## [Written exercise]
Arrange the data lines as a numbered list, starting at the line containing "Task: Click the Statusmeldungen anzeigen link" and ending at the line containing "click(361, 292)", with blank lines omitted. Leave the pictures out of the answer.

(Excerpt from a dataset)

===============

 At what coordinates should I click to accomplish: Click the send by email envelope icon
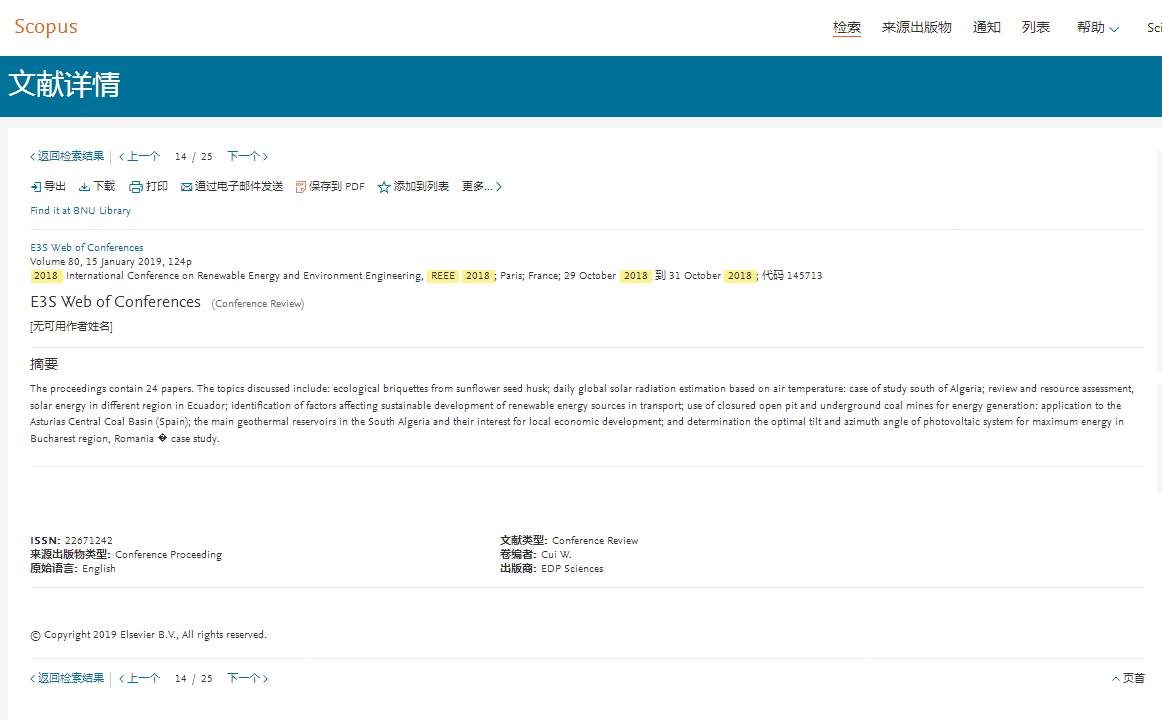(186, 187)
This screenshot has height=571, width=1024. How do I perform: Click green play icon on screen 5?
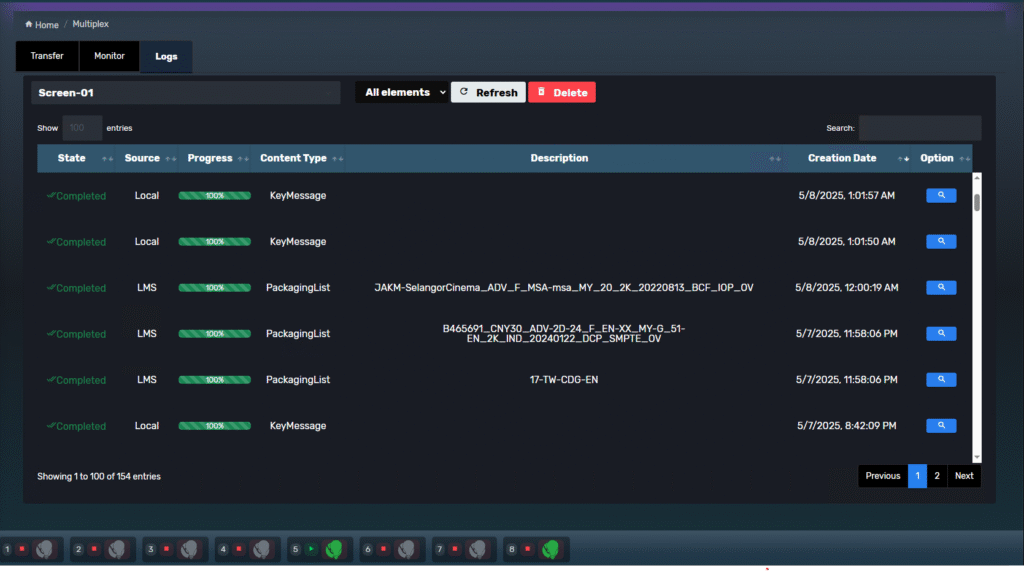pyautogui.click(x=311, y=549)
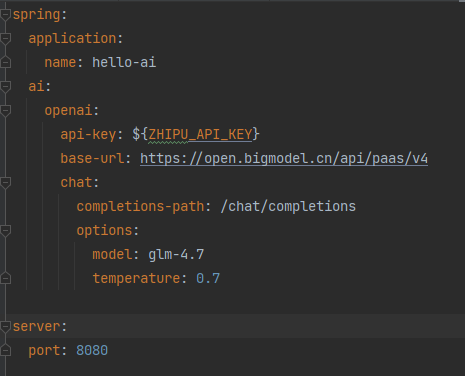Click the port number 8080

[x=92, y=351]
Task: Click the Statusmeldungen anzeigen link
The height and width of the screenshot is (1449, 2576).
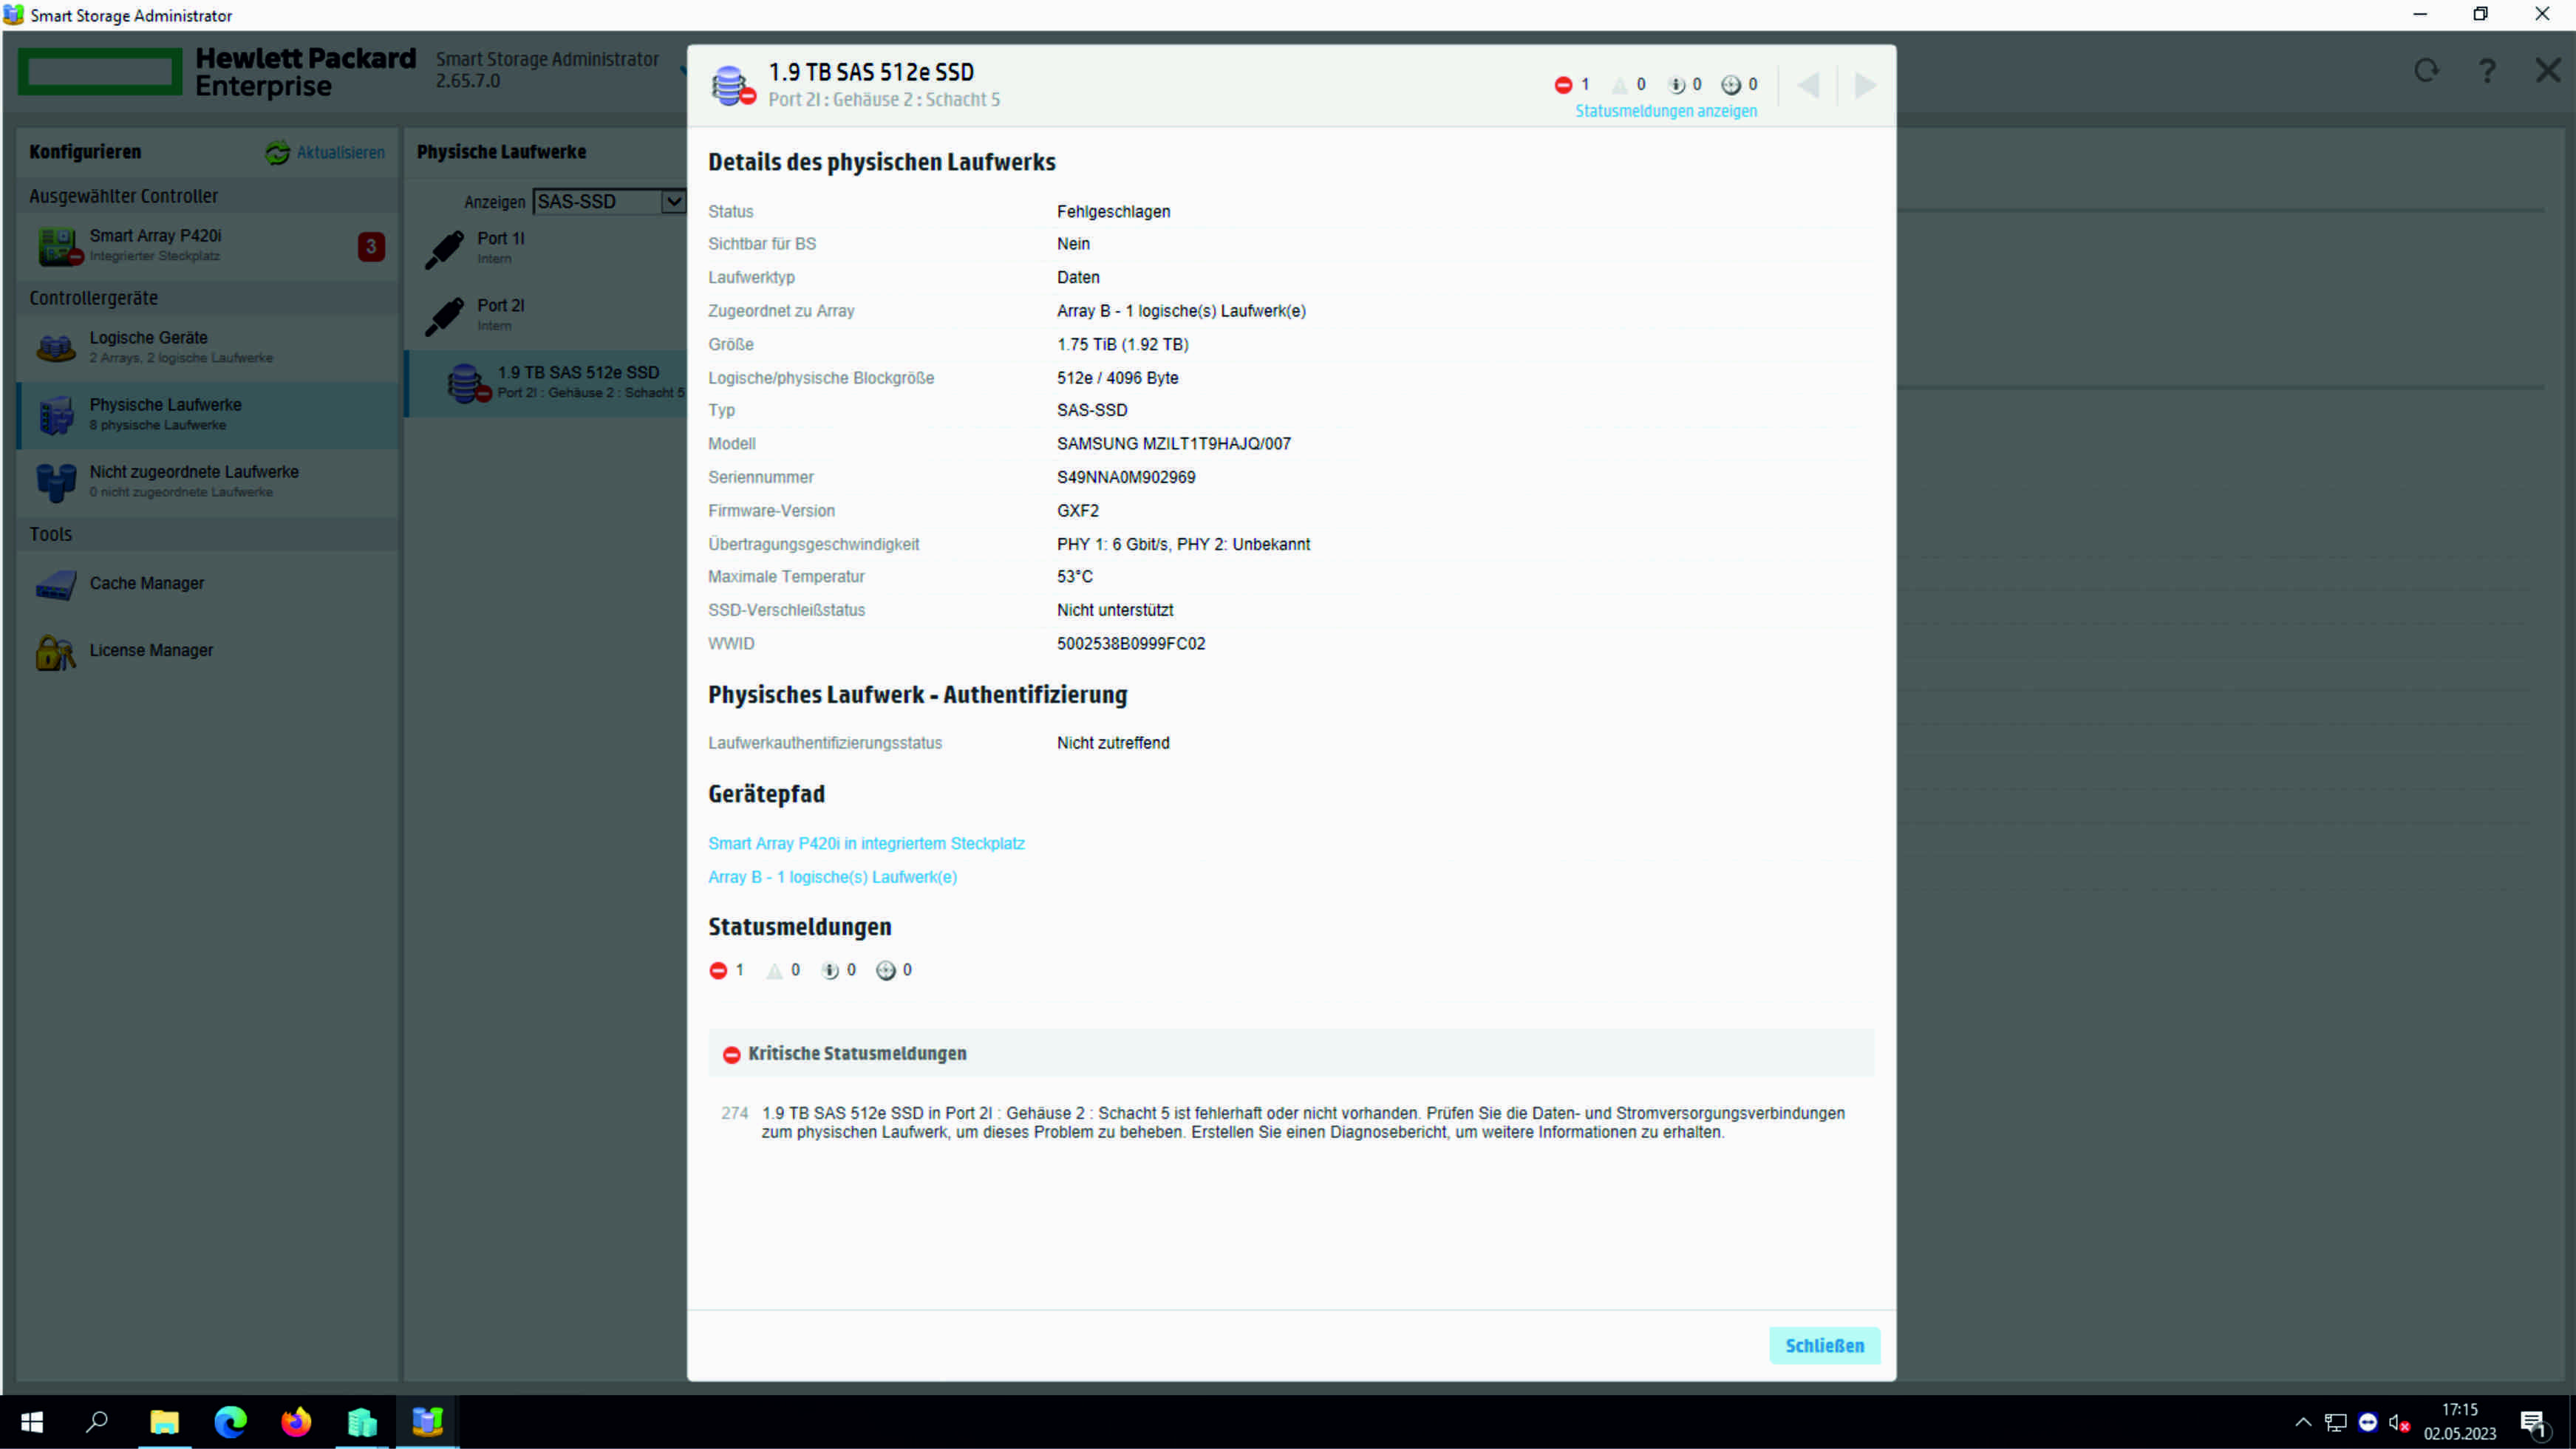Action: click(x=1665, y=112)
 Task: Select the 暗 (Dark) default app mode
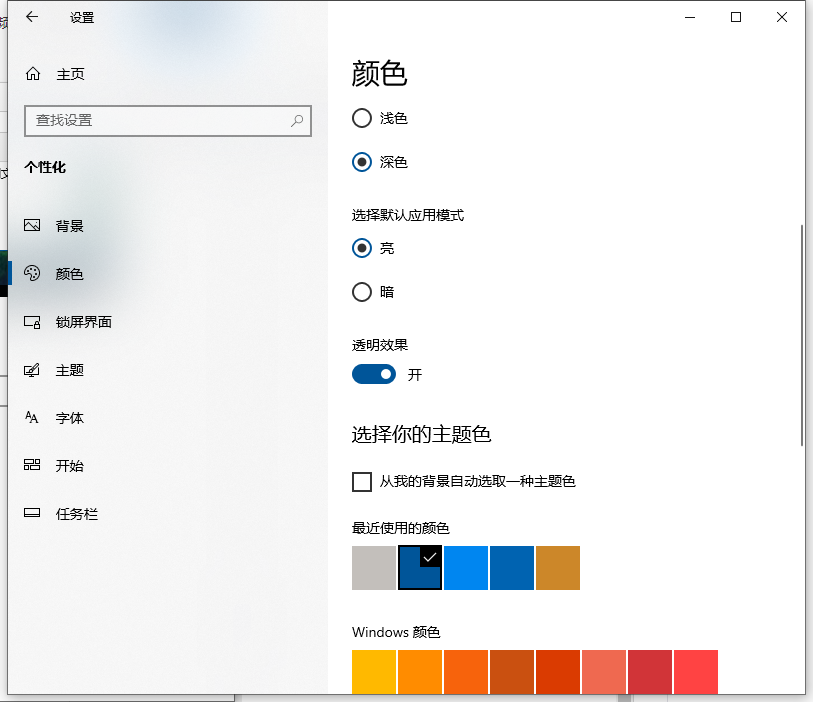click(361, 292)
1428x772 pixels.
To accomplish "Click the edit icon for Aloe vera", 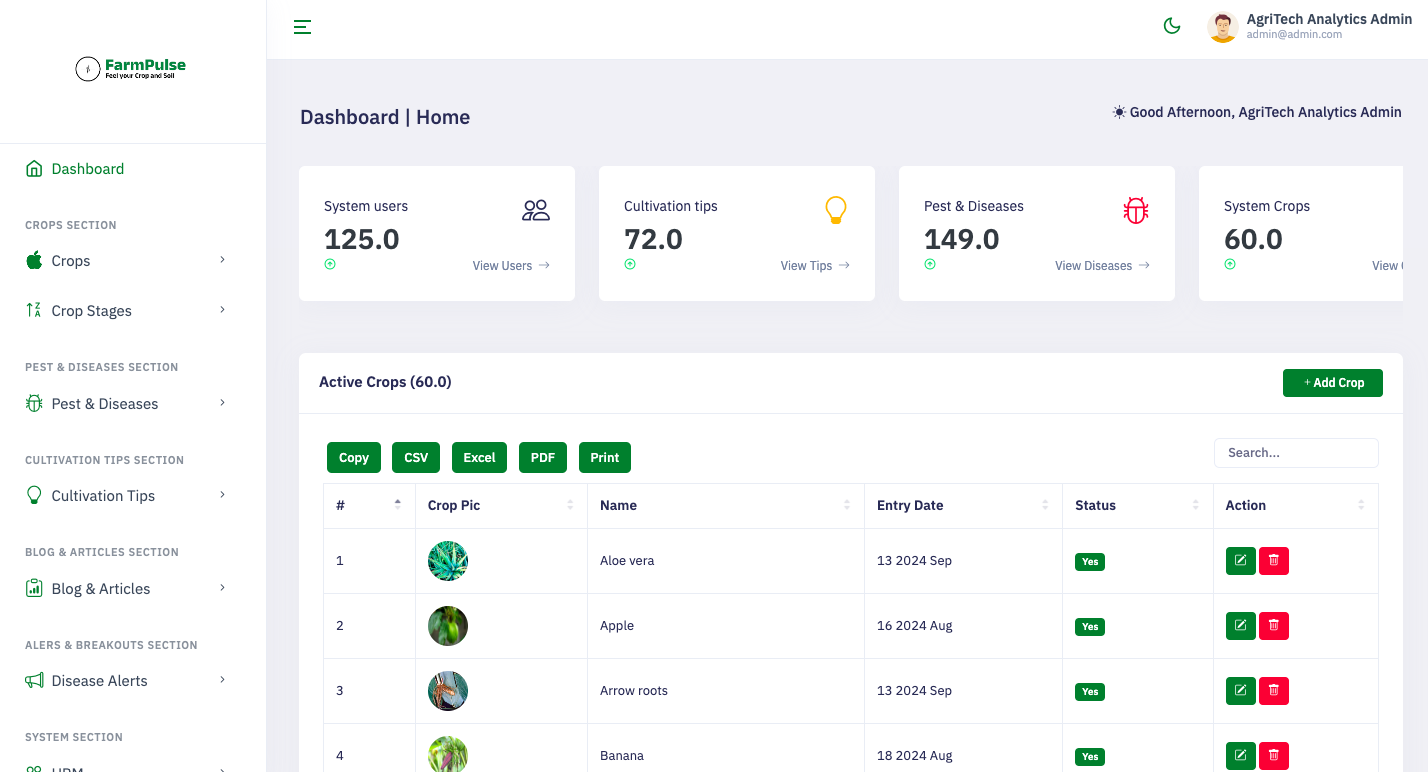I will coord(1241,561).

===============

## [Full answer]
1. Task: Click the Statusmeldungen anzeigen link
2. The height and width of the screenshot is (1449, 2576).
3. Action: click(x=1665, y=112)
4.  Task: Select the 暗 (Dark) default app mode
5. click(361, 292)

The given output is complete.